Profiling overviewlink
IREE benchmarking gives us an accurate and reproducible view of program performance at specific levels of granularity. To analyze system behavior in more depth, there are various ways to profile IREE.
Device profiling and replaylink
Device profiling captures HAL-native .ireeprof
bundles from the devices executing a workload. Use it to inspect queue
operations, dispatch timings, memory events, executable metadata, device
metrics, and backend-specific counters or traces.

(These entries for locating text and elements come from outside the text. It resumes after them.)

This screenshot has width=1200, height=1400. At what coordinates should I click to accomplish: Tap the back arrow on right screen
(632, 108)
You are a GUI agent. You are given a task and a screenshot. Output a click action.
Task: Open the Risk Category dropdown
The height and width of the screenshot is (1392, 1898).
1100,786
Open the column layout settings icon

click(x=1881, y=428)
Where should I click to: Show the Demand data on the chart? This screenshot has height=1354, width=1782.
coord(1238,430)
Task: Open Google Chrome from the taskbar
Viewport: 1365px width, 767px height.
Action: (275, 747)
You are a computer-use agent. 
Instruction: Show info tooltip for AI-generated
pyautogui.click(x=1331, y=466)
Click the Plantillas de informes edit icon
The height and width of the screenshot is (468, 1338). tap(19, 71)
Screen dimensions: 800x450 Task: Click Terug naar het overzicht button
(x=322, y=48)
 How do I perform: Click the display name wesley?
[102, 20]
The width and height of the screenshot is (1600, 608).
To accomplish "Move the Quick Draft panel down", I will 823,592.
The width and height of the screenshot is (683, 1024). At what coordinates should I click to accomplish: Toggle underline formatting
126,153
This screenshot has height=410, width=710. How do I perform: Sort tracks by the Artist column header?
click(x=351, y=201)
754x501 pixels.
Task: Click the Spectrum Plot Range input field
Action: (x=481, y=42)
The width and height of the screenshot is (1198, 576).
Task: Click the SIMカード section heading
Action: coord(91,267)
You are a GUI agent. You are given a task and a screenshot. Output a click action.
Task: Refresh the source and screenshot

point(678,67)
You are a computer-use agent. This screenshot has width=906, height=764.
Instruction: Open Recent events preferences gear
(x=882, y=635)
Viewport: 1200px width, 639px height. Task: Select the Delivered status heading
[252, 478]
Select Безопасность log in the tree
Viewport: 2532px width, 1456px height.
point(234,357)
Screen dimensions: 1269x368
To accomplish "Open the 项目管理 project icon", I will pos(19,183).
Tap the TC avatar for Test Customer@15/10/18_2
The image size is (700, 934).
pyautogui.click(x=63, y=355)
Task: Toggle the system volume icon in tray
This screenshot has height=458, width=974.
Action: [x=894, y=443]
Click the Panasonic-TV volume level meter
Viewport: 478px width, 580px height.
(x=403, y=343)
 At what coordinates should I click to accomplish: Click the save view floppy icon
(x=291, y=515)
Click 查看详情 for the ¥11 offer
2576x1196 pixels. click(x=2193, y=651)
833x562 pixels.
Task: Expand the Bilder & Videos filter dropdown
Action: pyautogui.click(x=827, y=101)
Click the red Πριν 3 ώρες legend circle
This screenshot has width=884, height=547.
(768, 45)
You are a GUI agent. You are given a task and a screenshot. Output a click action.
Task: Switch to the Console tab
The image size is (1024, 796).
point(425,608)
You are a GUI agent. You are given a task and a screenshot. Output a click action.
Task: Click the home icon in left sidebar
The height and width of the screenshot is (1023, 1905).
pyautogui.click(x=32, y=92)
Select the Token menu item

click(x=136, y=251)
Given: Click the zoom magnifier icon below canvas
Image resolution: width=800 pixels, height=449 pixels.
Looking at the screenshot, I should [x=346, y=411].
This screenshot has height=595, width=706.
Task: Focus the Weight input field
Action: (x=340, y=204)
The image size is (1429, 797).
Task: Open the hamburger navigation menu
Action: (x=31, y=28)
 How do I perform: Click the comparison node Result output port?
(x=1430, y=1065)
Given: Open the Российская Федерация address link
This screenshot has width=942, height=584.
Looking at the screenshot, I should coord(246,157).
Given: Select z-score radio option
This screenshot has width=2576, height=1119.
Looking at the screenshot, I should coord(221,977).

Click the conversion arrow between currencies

Device replay captures HAL work into .ireereplay
reproducers that can be run, benchmarked, profiled, and inspected without
re-running the original application. Replay is especially useful when you need
to capture a workload once and repeatedly benchmark or profile the same device
operation stream.
CPU cache and other CPU event profilinglink
For some advanced CPU profiling needs such as querying CPU cache and other events, one may need to use some OS-specific profilers. See Profiling CPUs.
Vulkan GPU Profilinglink
Tracy offers great insights into CPU/GPU interactions and Vulkan API usage details. However, information at a finer granularity, especially inside a particular shader dispatch, is missing. To supplement general purpose tools like Tracy, vendor-specific tools can be used. Refer to Profiling GPUs using Vulkan.
Tracylink
Tracy is a profiler that's been used for a wide range of profiling tasks on IREE. Refer to Profiling with Tracy.